In 1970, Paul defended his doctoral dissertation titled `contribution to theoretical physics: (i) the radiation attenuation in the optical continuous medium. (Ii) Quantum electrodynamics theory Wheeler Feynmana`. Over the thesis Davis worked under the direction of Michael J.. Seaton and Sigurd Zina. The intermediate stage between the last studies and the first job (postdoc) Charles William spent under the tutelage of Fred Hoyle in Cambridge.

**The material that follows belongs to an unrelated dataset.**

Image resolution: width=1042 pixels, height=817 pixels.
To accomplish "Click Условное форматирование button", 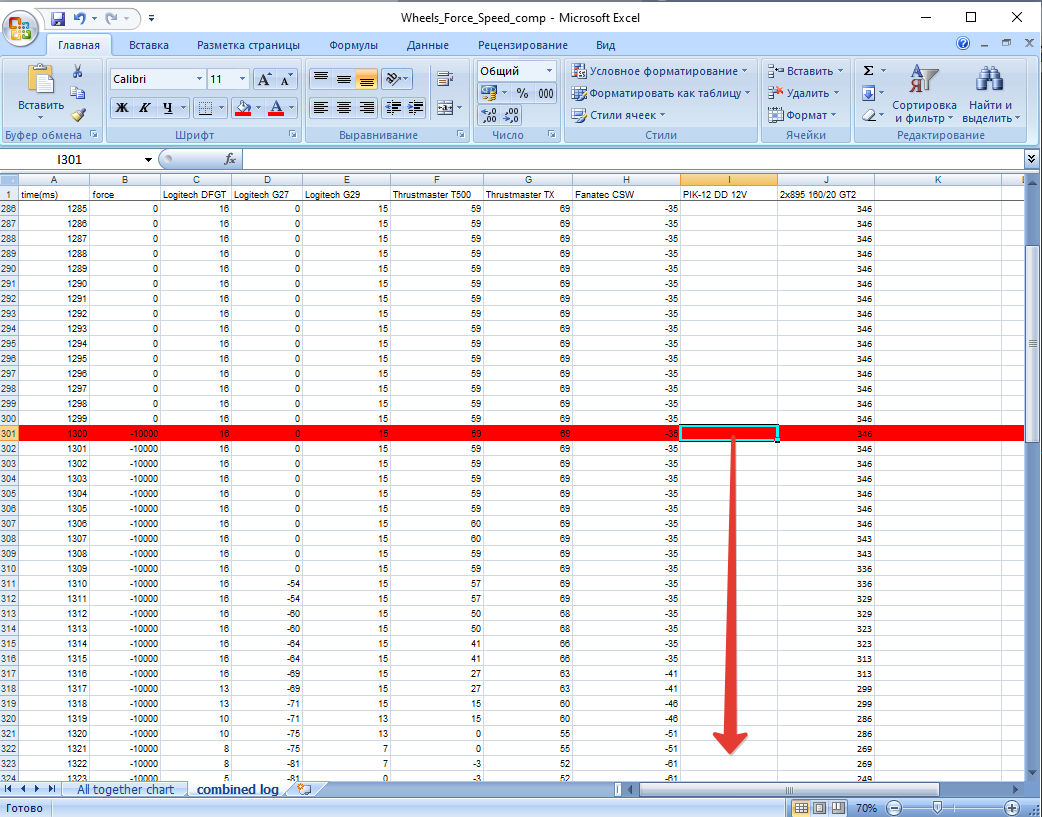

Davis professionally fond of theoretical physics, astrobiology kosmologieyi focusing their research on quantum field theory in curved space-time. One of the achievements of physics was the discovery of the so-called Fulling-Davies-Unruh effect, in which an accelerated observer detects particles in the empty (in terms of the inertial observer) space. However, an explanation of the CMB fluctuations, left over from the Big Bang, still causes much debate.
Prepared by Paul study co-authored with Stephen Fulling and William Unruh was the first difficulty, suggested that black holes by the effect of `isparyayutsya` Hawking - the process of emission of various elementary particles (mainly photons). Umensheniemassy black hole is due to the streaming of negative energy from the environment. Davis has long been associated with the problem of a unidirectional movement (arrow) the time and was the forerunner of the theory that life on Earth probably came from Mars - Martian biota came to us from asteroids and comets.
When Paul was in Australia, he helped the establishment of the Australian Centre for Astrobiology, where he became a professor of physics. For his contributions to science and its activity was the Australian Davis Award Advance Australia Award and two `ekzoticheskih` prize - Australian Museum Eureka Prizes. In 2001, in the UK, he was awarded the Medals of Kelvin and the Institute of Physics Prize, and in 2002 - a prize named after Michael Faraday of the Royal Society of London. Templeton Prize `for progress in research or discoveries about spiritual realiy` English physicist received in 1995, the year.
Davis writes a lot and gives comments on the scientific and philosophical questions. He was the author of the documentary series for the British radio station BBC Radio 3 and two Australian television series - `The Big Questions` and` More Big Questions`. Paul was a guest of many radio and television programs, including a children`s podcast `Ask A Biologist` (` Ask biologa`).
Some scholars are critical with respect to Davis, especially to his theistic sentiment. Among his opponents, Jerry Coyne, Lawrence Krauss, Scott Atran, Jeremy Bernstein, Alan Sokal et al.